The simplest explanation is that service quality has largely held up well during a period when social care budgets have been struggling (see indicator 1, requests for support). This suggests that the most detrimental effect of underfunding has been on the number of people receiving publicly funded care (see indicator 2, receipt of social care) rather than its quality. This would be consistent with the stability in quality as measured by Care Quality Commission (CQC) ratings.   

However, satisfaction varies between service users and according to setting. Working-age adults are significantly more satisfied with their care than older adults; white service users report higher satisfaction than service users from Black and minority ethnic backgrounds; people using residential care report higher satisfaction than people using nursing care or community care; and service users in London (59.5%) report much lower satisfaction than service users in England as a whole.

There are other reasons to be cautious, not least from surveys of carers. In 2021/22, only 36.3% of carers report they are extremely satisfied or very satisfied with the services and support received by themselves and the people they care for; 8.5% of respondents say they are extremely dissatisfied or very dissatisfied. The 2022 British Social Attitudes survey found that two-thirds of people who had used or had contact with social care either for themselves or for someone else were dissatisfied with it. This was 20 percentage points higher than people who have not had contact.

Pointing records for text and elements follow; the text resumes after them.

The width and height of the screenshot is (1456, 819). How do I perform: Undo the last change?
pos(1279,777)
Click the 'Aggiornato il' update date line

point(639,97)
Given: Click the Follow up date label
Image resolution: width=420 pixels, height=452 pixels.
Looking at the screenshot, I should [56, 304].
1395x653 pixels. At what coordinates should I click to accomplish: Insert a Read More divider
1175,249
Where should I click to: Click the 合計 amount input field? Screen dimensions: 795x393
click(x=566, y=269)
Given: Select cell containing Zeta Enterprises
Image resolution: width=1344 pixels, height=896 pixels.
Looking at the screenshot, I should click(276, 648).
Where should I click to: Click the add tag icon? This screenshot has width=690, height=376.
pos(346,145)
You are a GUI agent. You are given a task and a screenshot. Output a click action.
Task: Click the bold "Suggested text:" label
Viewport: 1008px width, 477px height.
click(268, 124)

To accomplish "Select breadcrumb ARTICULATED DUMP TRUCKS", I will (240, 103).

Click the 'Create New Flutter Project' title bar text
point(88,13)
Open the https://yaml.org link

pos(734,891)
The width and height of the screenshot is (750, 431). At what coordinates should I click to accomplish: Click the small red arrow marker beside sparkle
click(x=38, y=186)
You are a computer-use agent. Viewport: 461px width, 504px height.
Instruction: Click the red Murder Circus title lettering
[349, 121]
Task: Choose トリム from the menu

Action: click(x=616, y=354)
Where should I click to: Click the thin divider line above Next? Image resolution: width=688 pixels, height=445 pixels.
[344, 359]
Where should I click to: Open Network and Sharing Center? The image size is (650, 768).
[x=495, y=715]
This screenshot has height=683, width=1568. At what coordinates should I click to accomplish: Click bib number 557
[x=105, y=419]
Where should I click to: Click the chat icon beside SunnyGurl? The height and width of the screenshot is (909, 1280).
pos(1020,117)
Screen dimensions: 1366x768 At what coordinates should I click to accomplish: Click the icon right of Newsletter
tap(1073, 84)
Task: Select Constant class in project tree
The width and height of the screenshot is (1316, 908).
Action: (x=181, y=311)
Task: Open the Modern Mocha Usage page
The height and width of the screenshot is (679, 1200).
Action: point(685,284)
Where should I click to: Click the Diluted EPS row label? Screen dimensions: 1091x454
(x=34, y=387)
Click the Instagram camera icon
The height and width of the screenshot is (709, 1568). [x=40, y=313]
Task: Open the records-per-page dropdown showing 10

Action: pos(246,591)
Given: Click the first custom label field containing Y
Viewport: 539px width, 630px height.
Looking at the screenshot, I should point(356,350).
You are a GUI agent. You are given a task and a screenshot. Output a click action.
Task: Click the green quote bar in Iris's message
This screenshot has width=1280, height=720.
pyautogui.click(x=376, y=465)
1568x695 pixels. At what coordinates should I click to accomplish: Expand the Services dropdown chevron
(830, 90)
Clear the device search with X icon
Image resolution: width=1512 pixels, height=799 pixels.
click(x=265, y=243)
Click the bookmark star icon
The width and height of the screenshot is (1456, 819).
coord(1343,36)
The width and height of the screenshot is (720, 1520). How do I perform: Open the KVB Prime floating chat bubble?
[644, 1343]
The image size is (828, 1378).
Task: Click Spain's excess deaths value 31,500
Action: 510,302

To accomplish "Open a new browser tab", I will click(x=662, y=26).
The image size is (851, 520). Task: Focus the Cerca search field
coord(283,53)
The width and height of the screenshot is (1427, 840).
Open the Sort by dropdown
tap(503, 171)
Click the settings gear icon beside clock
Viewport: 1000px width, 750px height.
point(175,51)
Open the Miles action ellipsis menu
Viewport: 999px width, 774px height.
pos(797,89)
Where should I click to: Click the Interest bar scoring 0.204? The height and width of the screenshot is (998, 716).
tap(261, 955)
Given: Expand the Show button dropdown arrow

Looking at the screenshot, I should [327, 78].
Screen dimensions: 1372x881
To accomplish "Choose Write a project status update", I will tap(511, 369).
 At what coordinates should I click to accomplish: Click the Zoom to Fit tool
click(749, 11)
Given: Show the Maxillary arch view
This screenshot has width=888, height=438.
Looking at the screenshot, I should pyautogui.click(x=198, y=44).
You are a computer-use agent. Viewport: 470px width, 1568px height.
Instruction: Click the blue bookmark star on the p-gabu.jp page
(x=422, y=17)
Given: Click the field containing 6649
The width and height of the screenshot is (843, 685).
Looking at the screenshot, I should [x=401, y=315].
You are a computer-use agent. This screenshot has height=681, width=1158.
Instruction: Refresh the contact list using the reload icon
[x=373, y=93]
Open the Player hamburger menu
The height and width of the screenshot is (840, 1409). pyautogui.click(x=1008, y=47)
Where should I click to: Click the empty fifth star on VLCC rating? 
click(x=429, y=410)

What has happened in 2023/24?

In December 2023, the government’s Care Data Matters committed to revising the adult social care survey (and also the survey of adult carers), which is the primary source of information on people’s satisfaction with publicly funded care services.

During 2023/24, the CQC began rolling out its single assessment framework for care providers, local authorities and integrated care systems. This places significant emphasis on individuals’ experience of the services they receive.